He crossed to the edge of the street and nudged the prairie grass with his boot. “Man, this is so cool. Just imagine, a fugitive fleeing the scene of an accident, taking his life in his hands to avoid recapture.” “Yeah, yeah, you’re wasting time. We know the only location. Stop screwing around and let’s book it. It’s a hike there and we don’t know how long it will take to investigate once we reach the site.” Nodding that he was correct, Otis fetched his bicycle, mounted up, and rode off across the dusty plain heading for a specific mountain peak in the distance.
Otis wiped his brow, studying the trail before him. “Man, this is hot!” “What’d you expect, genius? You’re in the middle of the desert and the sun’s blazing. The temperature will only increase from here.” “Shut up and hand me the canteen.”
He’d developed the habit of talking to himself years ago. With no one else to talk to, it was like having an imaginary friend. Like someone who teased and didn’t take his shit, a sign of trust he didn’t have with anyone else. Ger didn’t tease, she berated and held events over his head. If she could see him now, he’d never hear the end of it. He glanced over his shoulder, but seeing no one behind him, resumed speaking with himself.
He rattled the canteen, listening to the sound of the water inside. “Just take a sip. It’s got to last all day.” “Look who you’re telling. We’ve both walked this route multiple times. We’ve never gotten lost or into trouble doing it.” “Besides Mom laying into us for risking our lives, you mean,” he answered himself with a laugh.
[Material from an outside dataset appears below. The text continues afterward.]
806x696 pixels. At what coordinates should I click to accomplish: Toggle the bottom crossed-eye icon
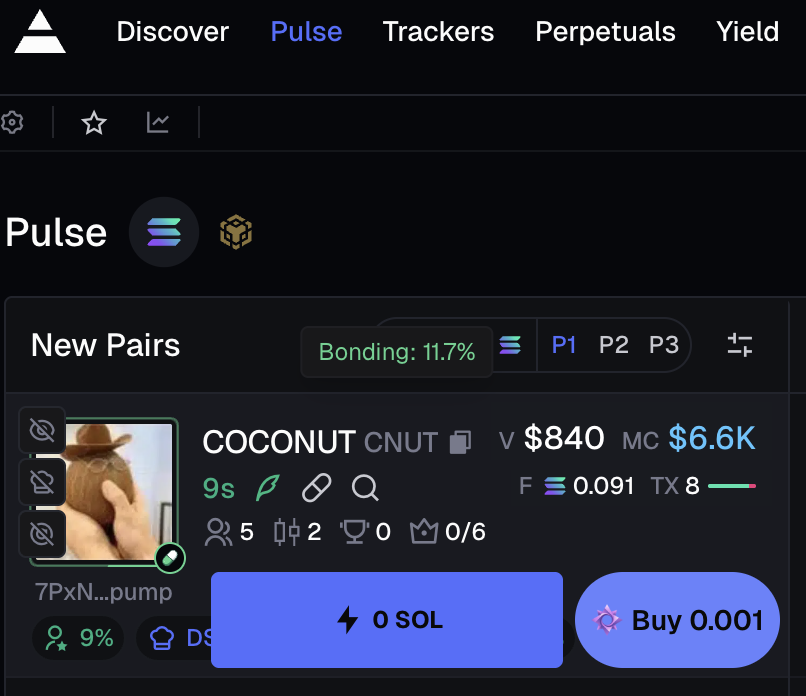coord(42,534)
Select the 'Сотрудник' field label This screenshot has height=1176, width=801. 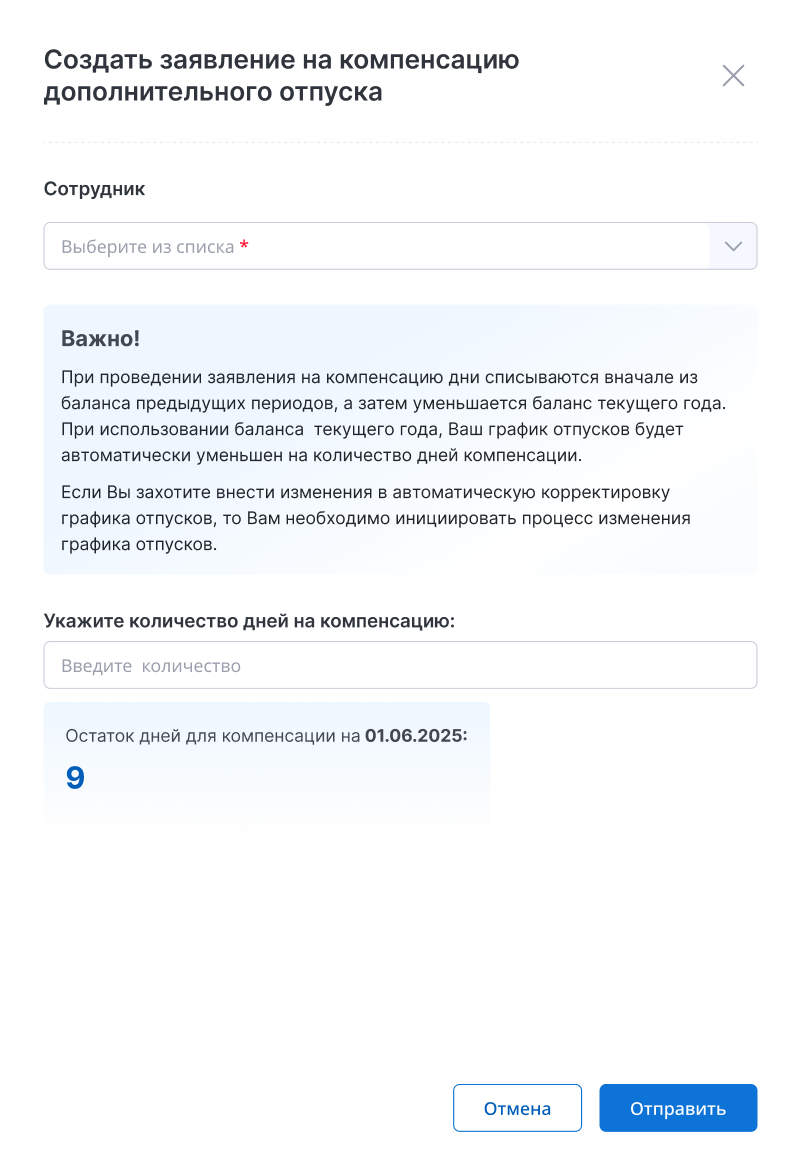(x=95, y=189)
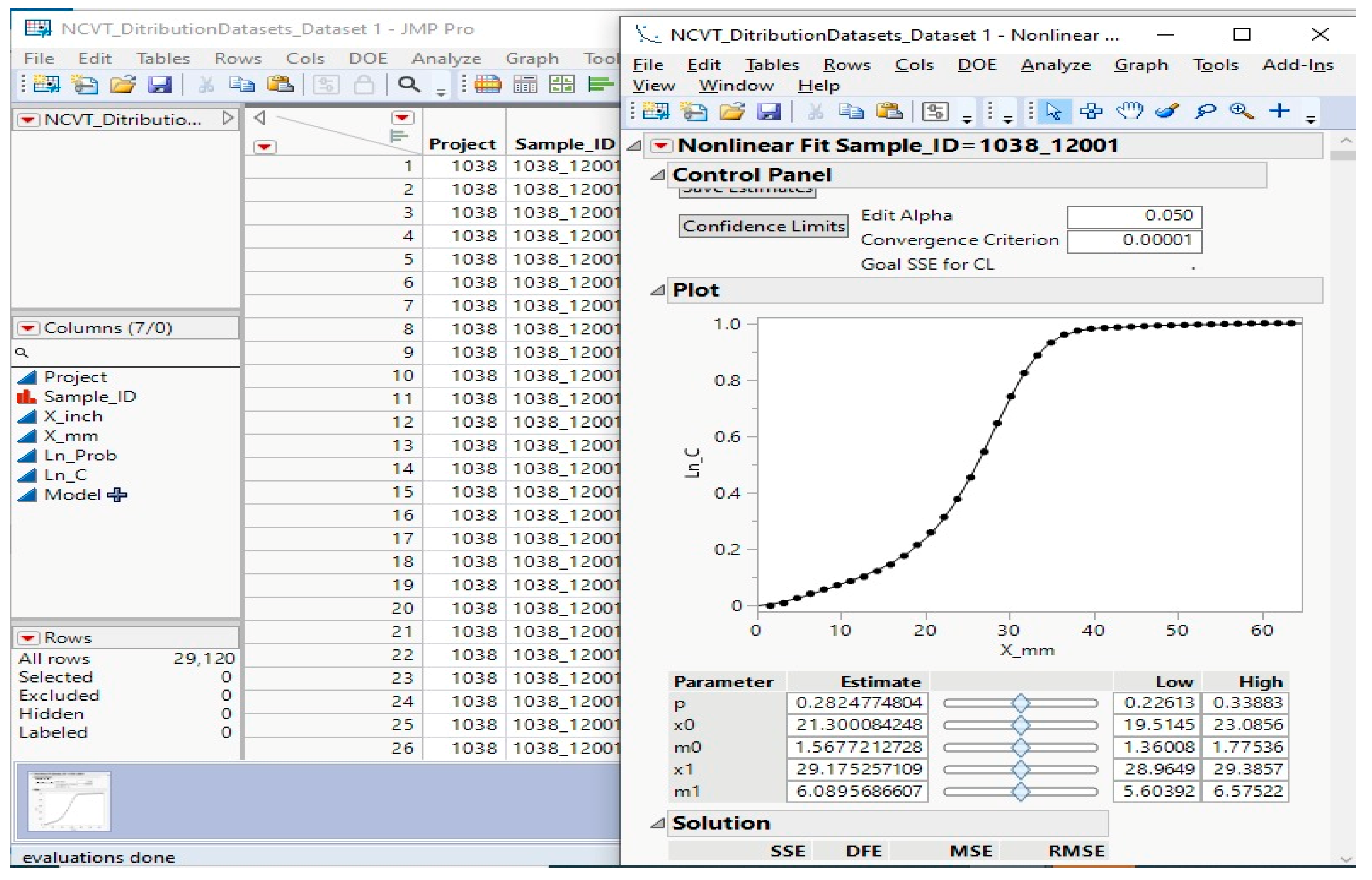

He stopped to nudge another section of scant grass aside. “See, we’re on the right track. There’s more of that stuff, whatever it is.” “Brilliant observation! We’ve already seen several of these spread along our path. Some soaked into the sand, some splashed across the shrubbery.” Ignoring the teasing, he knelt and rubbed the substance between his fingers. The stains in the dirt were mixed with grit, providing a rough surface. Those on the plants still retained some moisture, but didn’t provide any more clues.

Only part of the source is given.